It's being reported that drivers in certain countries are earning less than minimum wages. For example, a study conducted by Massachusetts Institute of Technology (MIT) states that Uber drivers in the US make an average profit of $3.37 per hour before taxes, which suggests that a majority of ride-share workers earn below minimum wage and that many actually lose money. The report of MIT's Centre for Energy and Environmental Policy Research further states that once insurance, maintenance, repairs, fuel and other costs are factored in, 30 per cent of the drivers are losing money on the job and that 74 per cent earn less than the minimum wage in their states.  Stephen Zoepf, executive director of the Centre for Automotive Research at Stanford University, said, "This business model is not currently sustainable." It's being argued that basically venture capital (VC) funds and drivers are subsidising this service.

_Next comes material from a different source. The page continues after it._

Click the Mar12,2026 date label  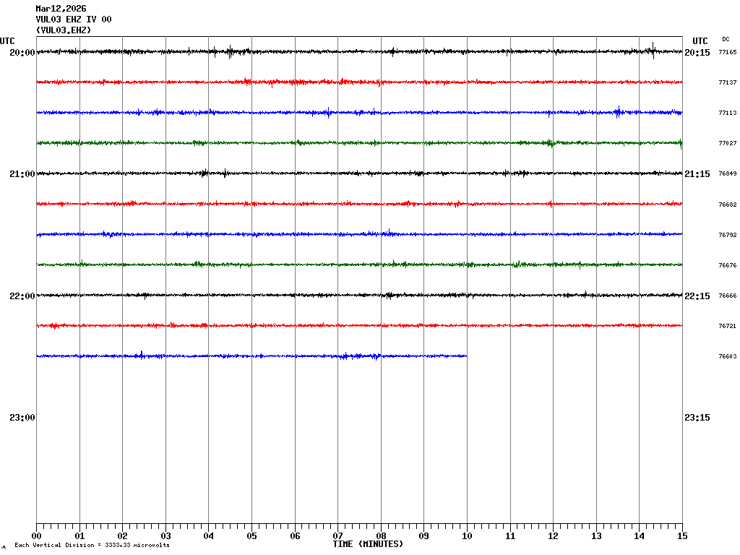point(61,9)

There is no denying the fact that VC fund has been the major source of finance to support the diffusion of this innovation. In 2016, Uber lost $3 billion, as reported by the media. It appears that VC fund managers are also losing hope on the future of this innovation. In the recent round of fund raising from VCs, the ride-hailing giant's valuation dropped from nearly $70 billion to $48 billion, according to The Wall Street Journal. But the life cycle of ride sharing innovation does not appear to be completely out of the line. Most of the innovations show up in the market at loss. For years, subsidy is provided to reach profit. Is there any underlying weakness to be concerned about the sustainability of this innovation? The interpretation of reality within applicable theories may shed light to understand the pattern and predict the likely future. 

Irrespective of size and scale, every innovation takes years to reach profit. At the beginning, subsidy is provided to cover up the gap between the cost of delivery and the actual price. Usually, every innovation shows up in the market in a bit primitive form. The willingness to pay for such primitive form of product is very low. Most importantly, only a small fraction of customers are willing to pay for such an innovation. Innovators continuously look for ways to offer higher quality and lower cost, so that the sale increases and the loss decreases, eventually reaching profitable revenue. To materialise this scenario, innovators leverage mostly six underlying potentials such as: 1. technology, 2.ideas, 3.scale, 4.scope, 5.externality, and 6.information & experience gap.

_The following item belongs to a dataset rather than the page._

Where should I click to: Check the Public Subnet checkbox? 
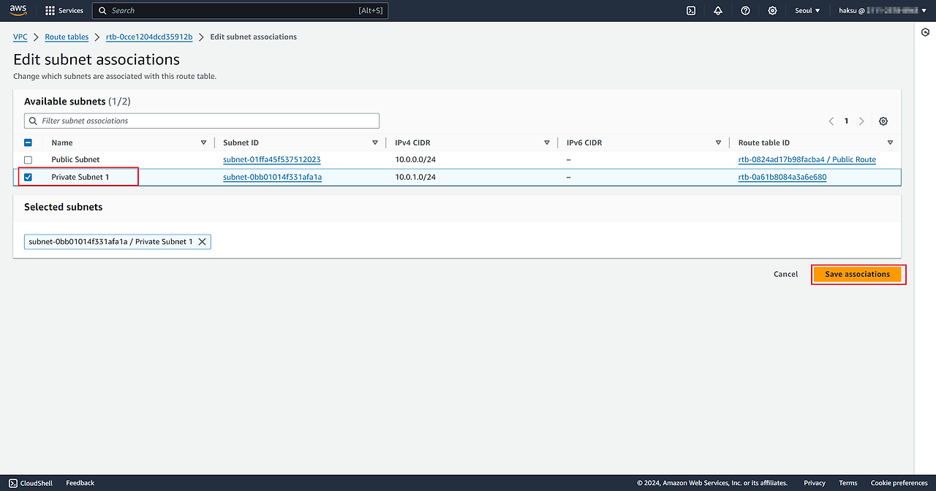coord(29,160)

The initial great idea needs to be supplemented by a flow of new ideas so that existing features could be improved, and/or new features could be added. Such a stream of ideas is usually underpinned by the progression of underlying technology core.  By taking advantage of scale and scope, cost is reduced further with the expansion of market. Particularly in digital economy, scale and scope advantages are critical, as the marginal cost of expansion decreases very rapidly. The fifth dimension is the externality. With the growth of diffusion of innovation, externality effect grows increasing the perceived value of the innovation. Externality effects may show up in diverse forms starting from the availability of complementary products to the opening of additional value extraction channels. Last but not the least is the information & experience gap. Through diverse means such as advertisement, word of mouth and testing of samples, this gap is reduced to expand the demand and increase the perceived value of the innovation.

It appears that Uber like ridesharing service has a very weak technology. Basically, there has been no patent portfolio underlying the technology core. As a result, imitation has been rapidly picking up. Virtually, in every country, global ridesharing service has been facing local competition. For example, Lyft in the USA and Pathao in Bangladesh are competing with Uber. Due to the commodity technology core, innovators are forced to reduce the price to acquire more customers and also to remain competitive. As a result, subsidy as opposed to incremental innovation has been the competition strategy. Due to the weak technology core, the substitution effect of this innovation is also very low resulting in very high elasticity in demand. On the scale side, basically the potential has been fully utilised. Unlike smartphone or software, just by rolling out the service in a new city, scale advantage could not be increased further. By increasing the number of cars or rides, the cost could not be reduced further as well. There appears to be very low externality effect in favour of innovators as well. Through massive subsidy-driven accelerated roll out, both the information and experience gaps have been already leveraged.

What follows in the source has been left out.